I also get that it’s a way for people to stay in touch, but most of the crap that people post makes me want to stick a fork in my eye. Like inspirational quotes. If I wanted to channel Tony Robbins every day, I’d buy his freakin seminars on CD, okay? I didn’t buy the Inspirational Quote A Day Rip Off The Pages Calender, I went for The Far Side one, so that should tell you something about me right there.
I just accepted a friend request from someone I went to high school with. The minute I clicked “Accept,” 20 youtube song posts came up in a row. I don’t mind one or two, but 20? Really? What is he, unemployed, sitting in front of the computer, listening to music all day? Then he posted this pic, and I was like, “Whoa there, buddy! Back the truck up just a goddamn minute. Did you seriously just post this for all to see?”
I have another friend who posts gems like this every day:
One of these at a time I can deal with. But 11 a day makes me want to “unfriend” her. And don’t even get me started on the ones who post God quotes.
I genuinely like hearing about important news. I would have never known my sister was moving to another city in two weeks had the news not been posted on FB. Ever since being banished from everything involving that side of my family, I have no idea what goes on with any of them anymore. My father threw me out of his house three years ago for looking at him the wrong way. I’m sure it also had something to do with the fact that he’s a Cancer, and Cancers always seem to think they can live your life better than you can. So if you’re not doing what it is they think you should be doing, then that’s a huge FAIL on your part and they no longer have any use for you.
Case in point: My best friend of over 20 years, also a Cancer, voiced her unwelcome opinion two years ago that I “needed to get my shit together.” For her, that meant getting a job as a full-time manager at Starbucks, stop focusing on the “romantic drivel” I like to read, and forgo all sex until my son was out of the house. Umm, yeah, well, it’s a good thing I didn’t listen to her or I’d be one over-caffeinated, stressed-out bitch right now.

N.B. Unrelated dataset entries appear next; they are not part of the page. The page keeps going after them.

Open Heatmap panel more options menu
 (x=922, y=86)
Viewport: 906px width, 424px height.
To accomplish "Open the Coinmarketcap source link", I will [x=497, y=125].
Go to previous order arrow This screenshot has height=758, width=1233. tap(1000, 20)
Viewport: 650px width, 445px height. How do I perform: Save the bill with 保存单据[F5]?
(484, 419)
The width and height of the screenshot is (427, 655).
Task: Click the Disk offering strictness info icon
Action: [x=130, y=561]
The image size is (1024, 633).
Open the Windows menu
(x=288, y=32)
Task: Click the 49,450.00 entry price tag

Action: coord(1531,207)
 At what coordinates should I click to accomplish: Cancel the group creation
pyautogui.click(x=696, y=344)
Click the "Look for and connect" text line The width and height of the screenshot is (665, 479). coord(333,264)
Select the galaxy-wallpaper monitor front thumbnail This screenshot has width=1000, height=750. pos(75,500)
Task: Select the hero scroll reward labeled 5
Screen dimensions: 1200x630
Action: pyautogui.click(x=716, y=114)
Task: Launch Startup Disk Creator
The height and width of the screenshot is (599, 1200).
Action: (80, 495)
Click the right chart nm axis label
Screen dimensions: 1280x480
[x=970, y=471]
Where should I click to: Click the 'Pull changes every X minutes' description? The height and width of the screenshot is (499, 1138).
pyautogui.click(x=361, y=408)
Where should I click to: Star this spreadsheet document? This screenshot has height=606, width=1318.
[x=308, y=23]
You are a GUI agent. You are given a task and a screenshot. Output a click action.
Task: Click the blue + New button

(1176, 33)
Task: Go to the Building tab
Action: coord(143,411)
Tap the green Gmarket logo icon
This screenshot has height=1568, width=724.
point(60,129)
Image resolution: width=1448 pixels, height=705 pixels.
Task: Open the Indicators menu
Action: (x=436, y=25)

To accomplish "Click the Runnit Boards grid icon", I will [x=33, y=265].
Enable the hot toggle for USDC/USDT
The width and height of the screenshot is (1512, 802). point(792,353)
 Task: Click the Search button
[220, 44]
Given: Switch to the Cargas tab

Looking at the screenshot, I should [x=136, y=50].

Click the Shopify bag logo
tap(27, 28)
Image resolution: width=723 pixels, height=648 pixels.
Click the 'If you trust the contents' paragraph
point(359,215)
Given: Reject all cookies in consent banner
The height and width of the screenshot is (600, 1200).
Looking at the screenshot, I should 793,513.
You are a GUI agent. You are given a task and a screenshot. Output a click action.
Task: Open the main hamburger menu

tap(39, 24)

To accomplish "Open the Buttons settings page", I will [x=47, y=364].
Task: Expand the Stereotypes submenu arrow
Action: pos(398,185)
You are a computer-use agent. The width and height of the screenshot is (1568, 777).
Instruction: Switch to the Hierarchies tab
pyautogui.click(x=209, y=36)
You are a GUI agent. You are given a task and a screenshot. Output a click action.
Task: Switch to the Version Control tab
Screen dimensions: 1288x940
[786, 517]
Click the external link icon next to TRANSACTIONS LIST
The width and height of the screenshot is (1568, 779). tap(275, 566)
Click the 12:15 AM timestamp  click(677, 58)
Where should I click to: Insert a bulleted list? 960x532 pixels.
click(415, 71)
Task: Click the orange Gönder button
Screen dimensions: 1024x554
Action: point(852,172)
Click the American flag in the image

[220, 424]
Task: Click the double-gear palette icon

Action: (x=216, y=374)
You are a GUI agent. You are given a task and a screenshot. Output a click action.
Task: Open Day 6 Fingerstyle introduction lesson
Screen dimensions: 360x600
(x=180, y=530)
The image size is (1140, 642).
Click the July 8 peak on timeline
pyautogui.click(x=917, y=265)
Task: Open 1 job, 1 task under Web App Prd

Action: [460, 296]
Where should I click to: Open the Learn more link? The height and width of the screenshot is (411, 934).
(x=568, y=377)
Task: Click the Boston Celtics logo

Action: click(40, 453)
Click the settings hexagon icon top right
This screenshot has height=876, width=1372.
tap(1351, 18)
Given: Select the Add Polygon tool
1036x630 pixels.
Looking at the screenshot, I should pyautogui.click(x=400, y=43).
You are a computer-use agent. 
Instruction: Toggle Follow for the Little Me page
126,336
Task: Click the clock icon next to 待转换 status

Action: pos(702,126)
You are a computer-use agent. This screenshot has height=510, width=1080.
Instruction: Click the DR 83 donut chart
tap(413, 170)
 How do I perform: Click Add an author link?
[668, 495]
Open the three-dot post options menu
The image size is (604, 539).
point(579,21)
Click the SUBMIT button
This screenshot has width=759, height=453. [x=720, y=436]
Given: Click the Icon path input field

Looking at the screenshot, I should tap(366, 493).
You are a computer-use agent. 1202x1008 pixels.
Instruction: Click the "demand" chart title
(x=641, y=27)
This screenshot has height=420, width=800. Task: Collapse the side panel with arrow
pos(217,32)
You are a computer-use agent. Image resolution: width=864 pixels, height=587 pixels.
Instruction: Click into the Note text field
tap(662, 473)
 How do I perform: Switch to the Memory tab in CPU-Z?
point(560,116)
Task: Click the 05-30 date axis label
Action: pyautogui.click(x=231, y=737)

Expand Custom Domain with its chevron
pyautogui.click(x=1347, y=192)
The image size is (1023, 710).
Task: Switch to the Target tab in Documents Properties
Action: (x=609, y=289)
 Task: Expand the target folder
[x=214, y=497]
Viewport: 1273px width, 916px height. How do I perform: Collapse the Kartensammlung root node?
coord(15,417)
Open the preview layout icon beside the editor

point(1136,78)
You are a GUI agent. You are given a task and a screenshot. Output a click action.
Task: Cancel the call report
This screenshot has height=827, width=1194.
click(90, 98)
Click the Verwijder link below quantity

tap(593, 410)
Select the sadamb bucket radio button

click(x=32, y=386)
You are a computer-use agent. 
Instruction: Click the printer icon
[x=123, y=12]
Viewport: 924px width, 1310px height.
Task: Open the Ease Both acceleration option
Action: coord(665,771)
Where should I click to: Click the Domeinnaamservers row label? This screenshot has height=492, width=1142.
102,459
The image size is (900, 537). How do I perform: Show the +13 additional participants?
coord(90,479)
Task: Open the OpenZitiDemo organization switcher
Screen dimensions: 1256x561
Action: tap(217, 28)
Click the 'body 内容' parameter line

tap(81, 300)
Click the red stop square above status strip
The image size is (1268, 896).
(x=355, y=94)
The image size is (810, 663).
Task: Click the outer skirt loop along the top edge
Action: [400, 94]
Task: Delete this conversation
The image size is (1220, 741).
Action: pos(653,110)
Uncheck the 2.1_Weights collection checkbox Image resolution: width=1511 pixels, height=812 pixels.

Anyhoo, I get to see everything I’m missing out on family-wise, since they always post a gazillion photos. I see how people age, and how fat they get, without anyone seeing me age, and how fat I get. It’s a win-win situation.
There are times when information on FB is too accessible. Like when I went to my son’s elementary school principal’s FB page on a whim, and there were photos of her and Captain Crunch in that lame head-together pose couples do when they’re taking their own picture. Had I not seen that, I could have continued to be completely oblivious to the fact that Captain Crunch was fucking her and me, and who knows how many others at the same time.
Other tidbits of info I don’t need to see or read about on FB? What you ate for dinner, as well as photos of it. Who cares what shoes you’re buying at the moment? I do care if your kid’s really sick, but I really don’t care if you have the sniffles. Can’t people ever post something interesting, like, “Had a big fight with my DH last night after he came home wasted and puked in my newly-planted begonias.”
What’s that you say? There are people who post those kinds of things? Maybe I need to get a new set of friends.